Two panelist, Brazilian director Kleber Mendonca and Israeli-born Nadav Lapid, steered the conversation to the filmmaker’s job, regardless of the state of the industry. Mendonca, who won the Jury Prize at Cannes in 2019 for “Bacurau,” admitted that “theatrical release builds character” but said, “Technique has changed – you can make films with an iOhone or in 70mm or on a high quality digital camera, but to me those are just details. What you have to deal with is how to bring people together to make a film, and how to respect them and develop ideas.”

And Lapid, whose last film, “Ahed’s Knee,” was at Cannes last year, added, “We all run to save the cinema, but what are we saving? Are we trying to save something that really talks about existence? I don’t think we’re sufficiently asking ourselves these questions or are really using all the ways we have at our disposal to ask ourselves about these truths.”

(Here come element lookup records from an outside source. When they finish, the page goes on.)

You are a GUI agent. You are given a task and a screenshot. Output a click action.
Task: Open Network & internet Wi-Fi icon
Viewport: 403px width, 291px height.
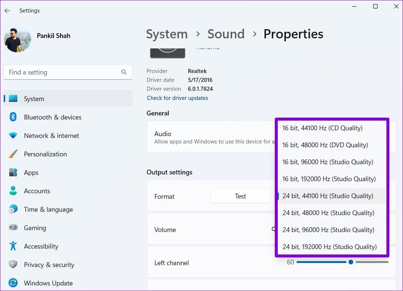click(x=13, y=136)
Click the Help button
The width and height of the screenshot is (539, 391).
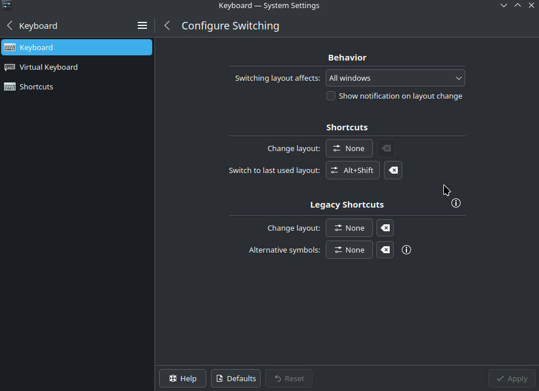coord(183,378)
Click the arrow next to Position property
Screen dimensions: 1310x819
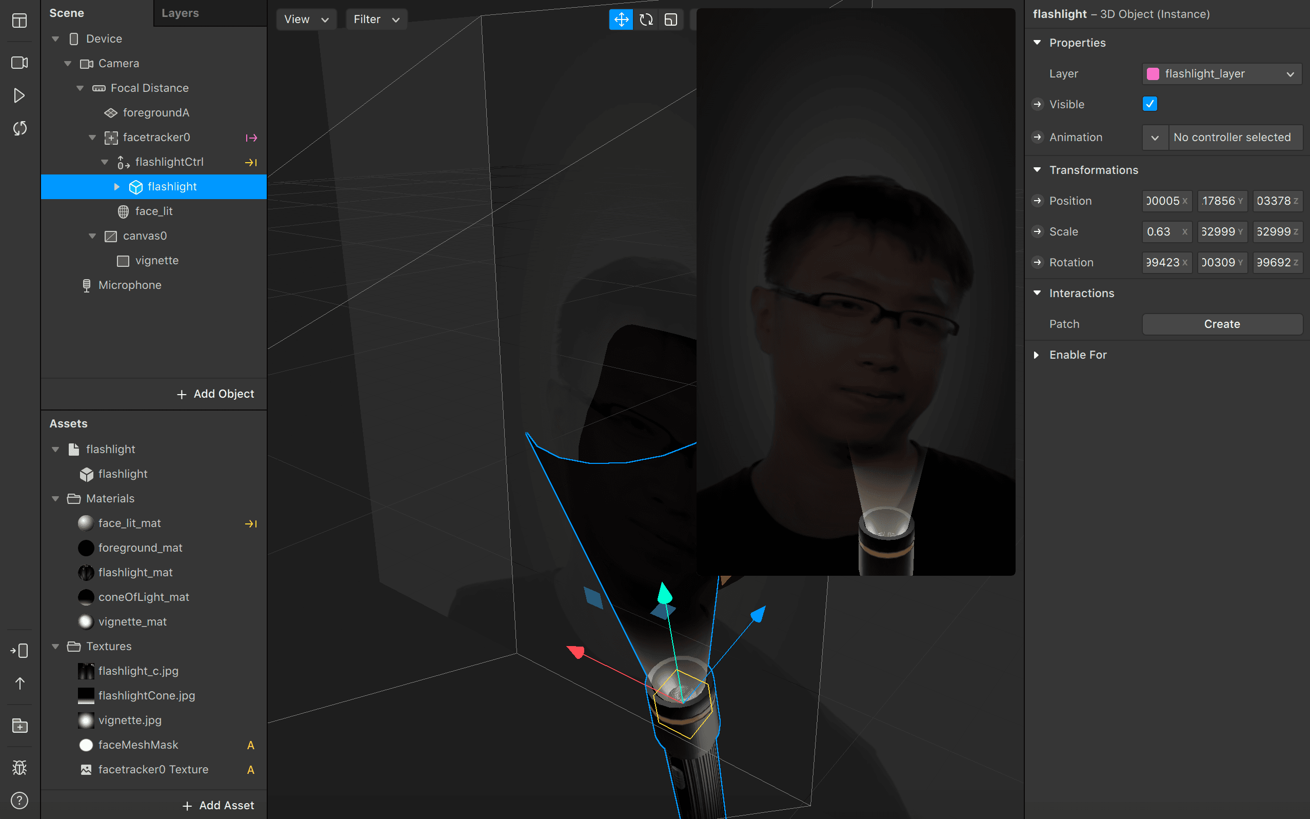[1037, 201]
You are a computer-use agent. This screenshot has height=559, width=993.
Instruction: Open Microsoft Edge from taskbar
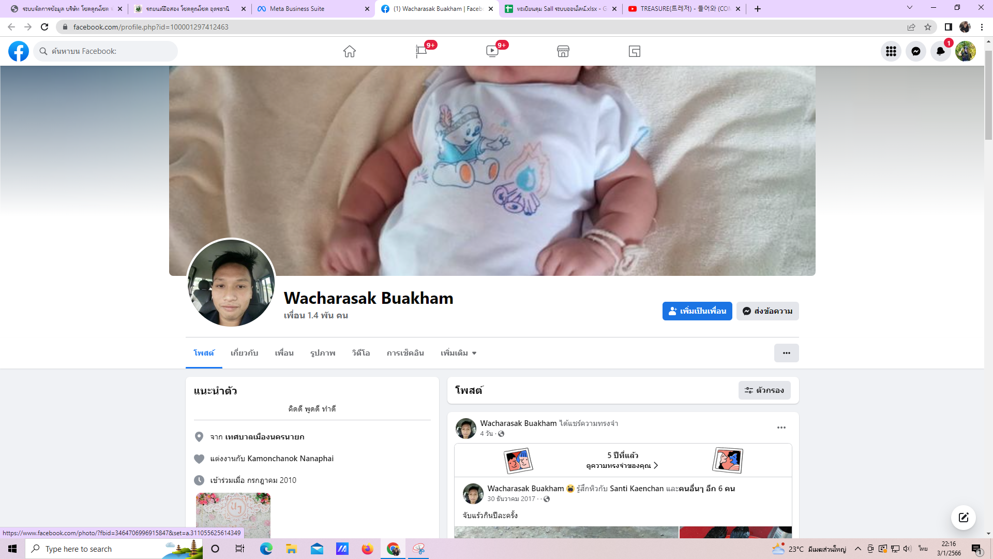[266, 549]

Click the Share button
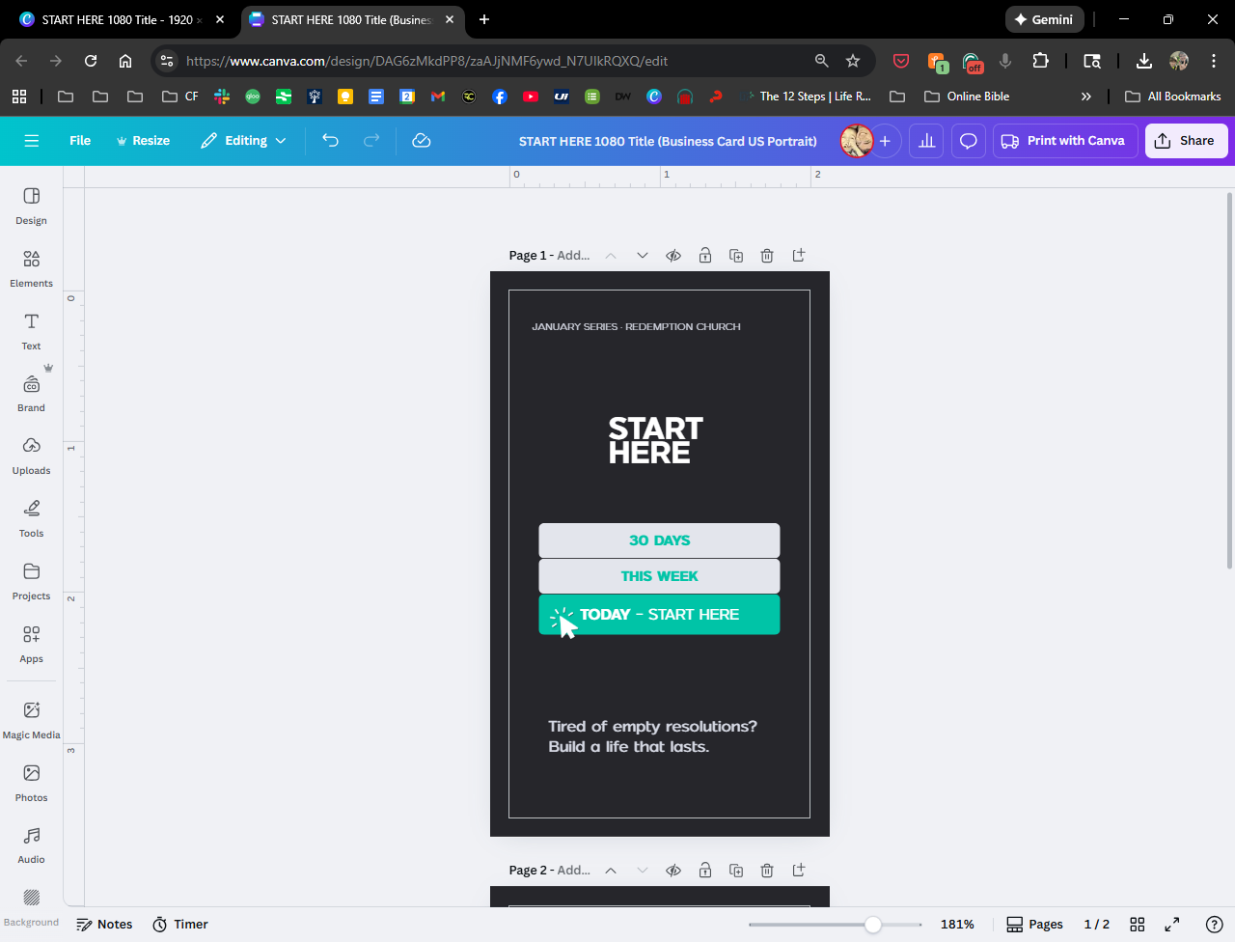(1186, 141)
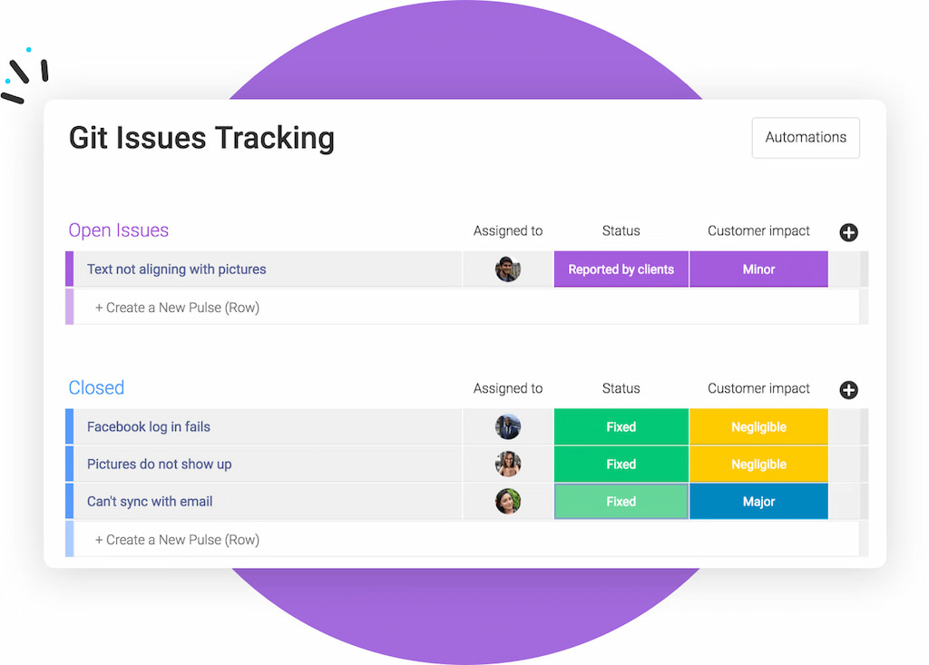The image size is (929, 665).
Task: Click the add column plus icon in Closed group
Action: (x=848, y=389)
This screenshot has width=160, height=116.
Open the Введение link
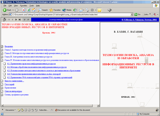(x=9, y=46)
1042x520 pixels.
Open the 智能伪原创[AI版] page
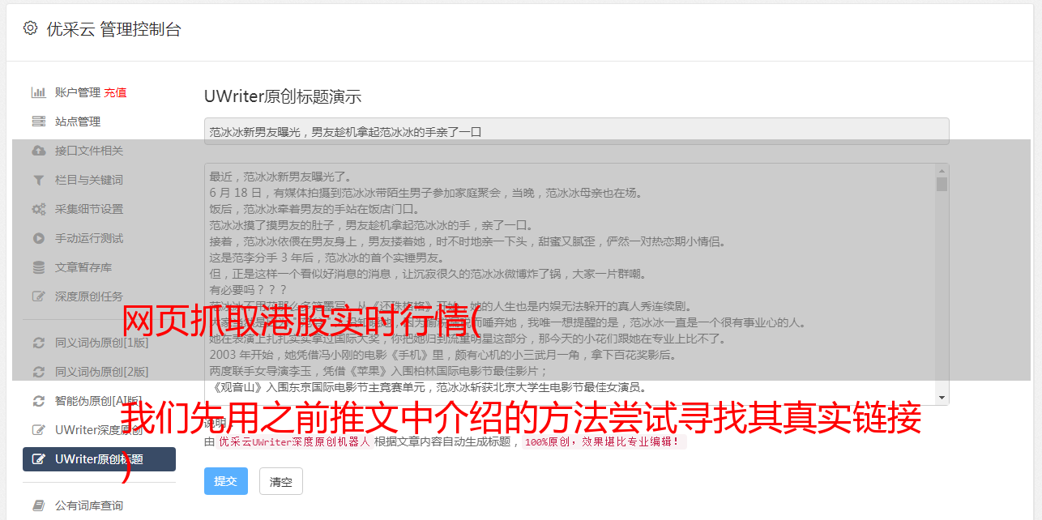98,401
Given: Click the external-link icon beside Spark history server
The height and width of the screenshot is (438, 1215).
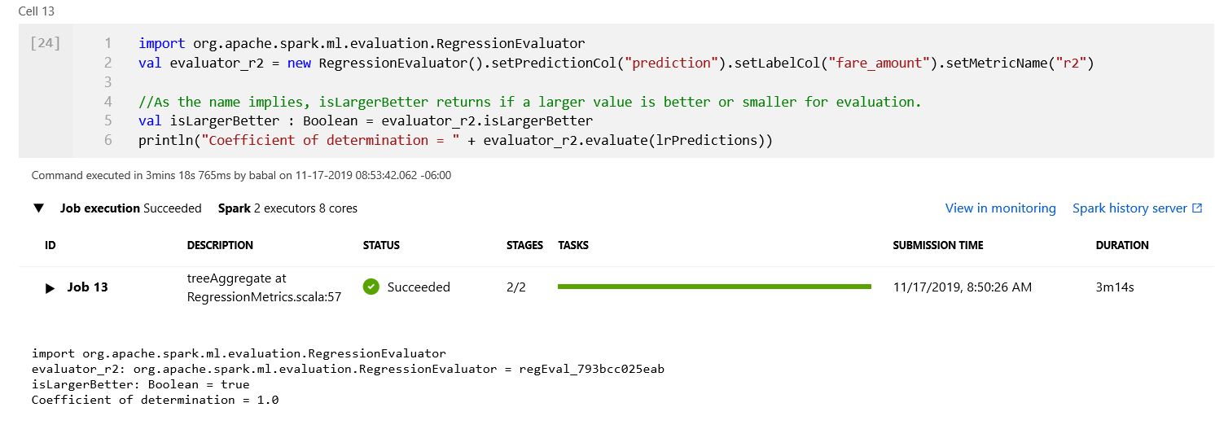Looking at the screenshot, I should (x=1197, y=208).

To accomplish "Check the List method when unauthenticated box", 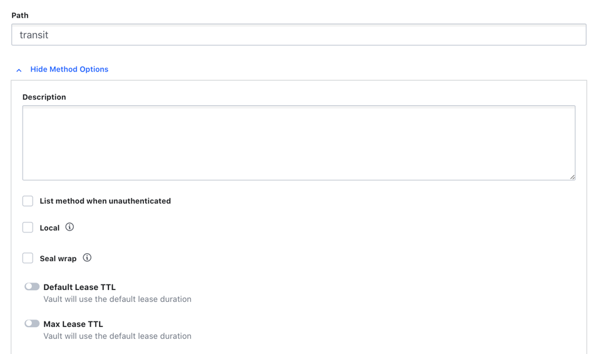I will coord(28,200).
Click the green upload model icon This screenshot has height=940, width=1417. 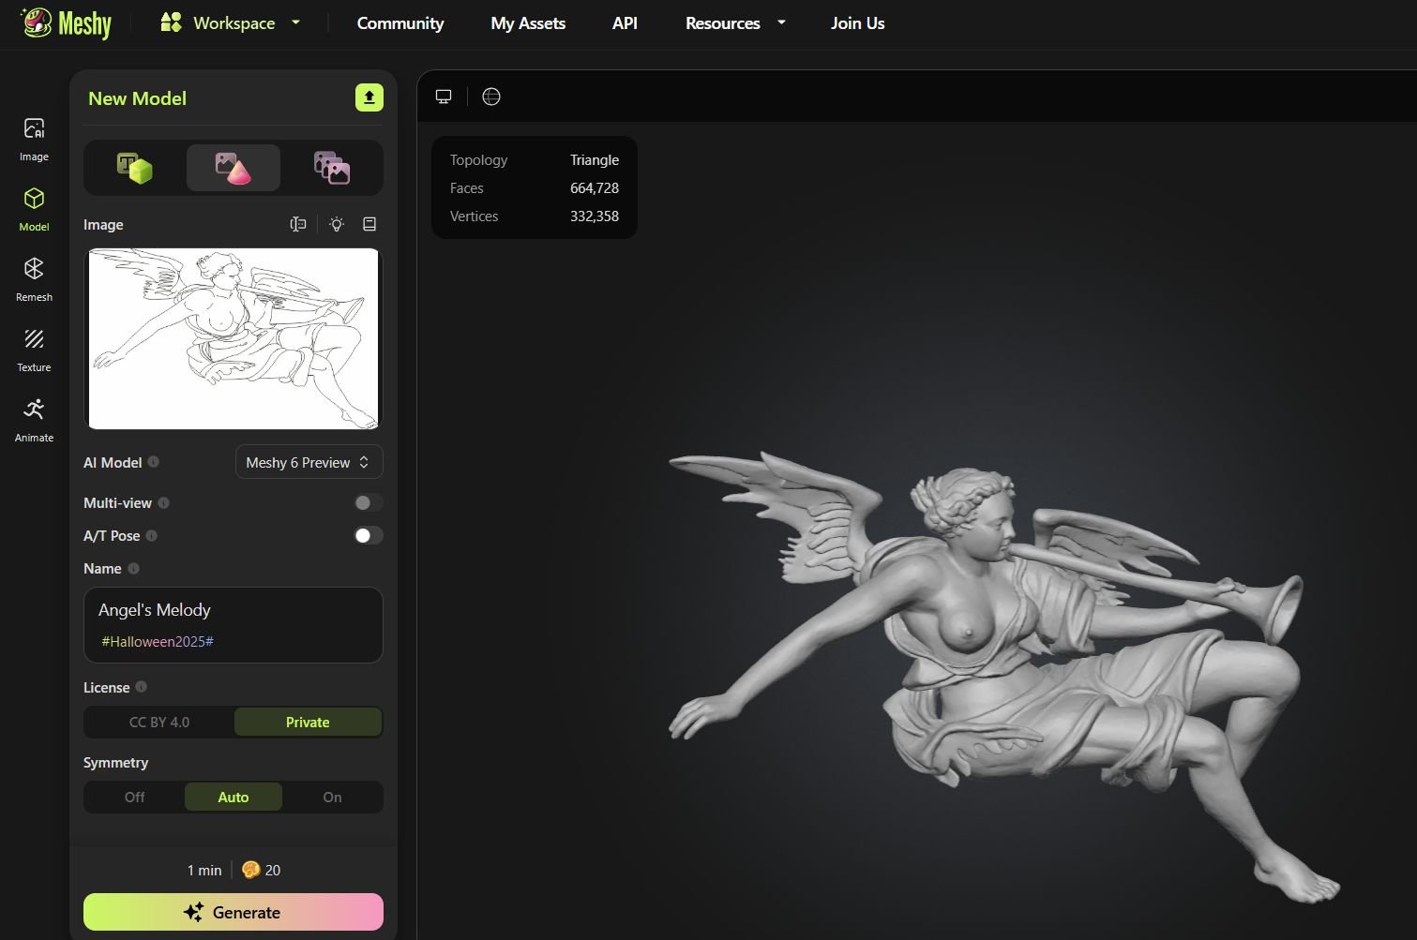369,97
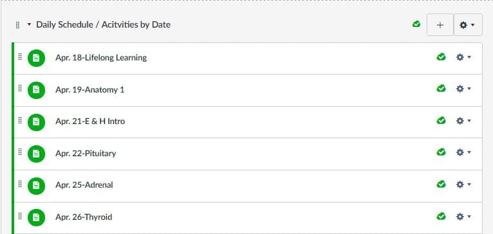Click the page icon beside Apr. 22-Pituitary
The image size is (493, 234).
click(36, 154)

The final panelist, Moroccan-born and French-based director Robin Campillo (“BPM (Beats Per Minute)”), admitted that the only thing he watches on Netflix is “a Spanish series with bare-chested men who kill each other, and that makes me happy.”

But he also said that he doesn’t think there’s any reason to fear the future. “It’s true we’re living in strange times, but we’ve always been in strange times,” he said. “When TV was invented, we had Godard and Fellini talking about film versus TV.”

Other directors, including Lynne Ramsay and Cristian Mungiu, are expected to join del Toro on Wednesday for the second half of the symposium.